In the study, three potent receptor binding protein (RBD)–specific HuNAb (IC50 range, 0.0007–0.35 µg/mL), namely, ZDY20, ZB8 and 2-15, and four fullālength spike protein–based DNA vaccines were injected intraperitoneally and intramuscularly to male and female Syrian hamsters (age, 6–10 weeks) in both prophylactic and therapeutic settings. [Cell Host Microbe 2021, doi: 10.1016/j.chom.2021.02.019]
ZDY20 was obtained by cloning antibodies from peripheral blood mononuclear cells from 12 convalescent COVID-19 patients (mean age, 59 years; mean duration of COVID-19 after symptom onset, 19 days) in Hong Kong.
In hamsters given prophylactic ZDY20 injection, reverse transcription polymerase chain reaction analysis showed an average 3-log reduction of SARS-CoV-2 viral load at 4 days post-infection (dpi) in lungs following intranasal injection of 105 plaque-forming units (PFU) of live SARS-CoV-2. However, no significant reduction in viral load was found in nasal turbinates and trachea, suggesting limited efficacy of prophylactic ZDY20 against SARS-CoV-2 entry in the URT.
Pathological assessment also showed limited efficacy of high-dose (10 mg/kg) prophylactic ZDY20 injection against SARS-CoV-2 in nasal turbinates of hamsters, with extensive submucosal immune cell infiltration and diffuse viral anti-nucleocapsid (NP) expression seen in respiratory and olfactory epithelium of nasal turbinates.
Prophylactic injection of ZB8 and 2-15 to hamsters intranasally challenged with SARS-CoV-2 showed similar effectiveness in reducing viral load and NP cells in lungs, but not in nasal turbinates at 4 dpi.
DNA vaccination, which induced RBD binding and neutralizing antibodies, was also shown to be ineffective in providing mucosal protection of nasal turbinates in hamsters at 4 dpi following intranasal challenge with SARS-CoV-2.

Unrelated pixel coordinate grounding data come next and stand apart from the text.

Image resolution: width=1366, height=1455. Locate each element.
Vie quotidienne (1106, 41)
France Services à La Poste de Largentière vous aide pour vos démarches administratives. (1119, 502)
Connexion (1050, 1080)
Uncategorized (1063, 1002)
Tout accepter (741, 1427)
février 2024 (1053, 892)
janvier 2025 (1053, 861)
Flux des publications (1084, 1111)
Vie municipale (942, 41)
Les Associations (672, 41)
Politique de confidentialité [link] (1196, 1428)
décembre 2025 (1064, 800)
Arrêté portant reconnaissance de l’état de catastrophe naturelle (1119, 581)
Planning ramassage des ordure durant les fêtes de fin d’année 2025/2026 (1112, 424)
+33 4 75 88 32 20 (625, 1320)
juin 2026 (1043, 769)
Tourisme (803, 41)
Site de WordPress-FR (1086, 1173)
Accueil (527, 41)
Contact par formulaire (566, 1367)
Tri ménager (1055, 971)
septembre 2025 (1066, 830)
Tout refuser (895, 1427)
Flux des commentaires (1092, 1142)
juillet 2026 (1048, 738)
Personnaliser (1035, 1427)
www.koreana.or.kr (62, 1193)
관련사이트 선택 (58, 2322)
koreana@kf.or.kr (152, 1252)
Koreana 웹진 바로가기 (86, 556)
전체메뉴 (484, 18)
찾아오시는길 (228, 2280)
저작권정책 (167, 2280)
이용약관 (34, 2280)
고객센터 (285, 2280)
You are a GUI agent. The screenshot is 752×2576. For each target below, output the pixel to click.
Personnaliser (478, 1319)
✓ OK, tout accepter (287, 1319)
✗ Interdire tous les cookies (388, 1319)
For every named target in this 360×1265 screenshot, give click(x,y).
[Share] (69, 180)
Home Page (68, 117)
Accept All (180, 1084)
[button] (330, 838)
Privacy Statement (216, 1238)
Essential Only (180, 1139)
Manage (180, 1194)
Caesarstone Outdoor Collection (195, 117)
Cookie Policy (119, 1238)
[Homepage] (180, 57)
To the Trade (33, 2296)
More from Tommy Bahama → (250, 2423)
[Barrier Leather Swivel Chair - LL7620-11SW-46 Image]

Early commencement (ie, within 1 dpi vs 3 dpi) of ZDY20 10 mg/kg as SARS-CoV-2 treatment in infected hamsters showed greater reduction in mean viral load across lung, trachea and nasal turbinates, with significant reduction in mean viral load in nasal turbinates and trachea (0.7 logs; p<0.05) and lung (1.2 logs; p<0.01) compared with the control group at 1 dpi. Nonetheless, SARS-CoV-2 infection in nasal turbinates of hamsters persisted through 1–3 dpi, suggesting ineffectiveness of systemic HbNAb in outcompeting viral replication within the nasal mucosa.
Presence of HuNAb homogenates in nasal turbinate (p<0.0001) and lungs (p=0.0005) of hamsters may account for significant reduction in infectious viral particles.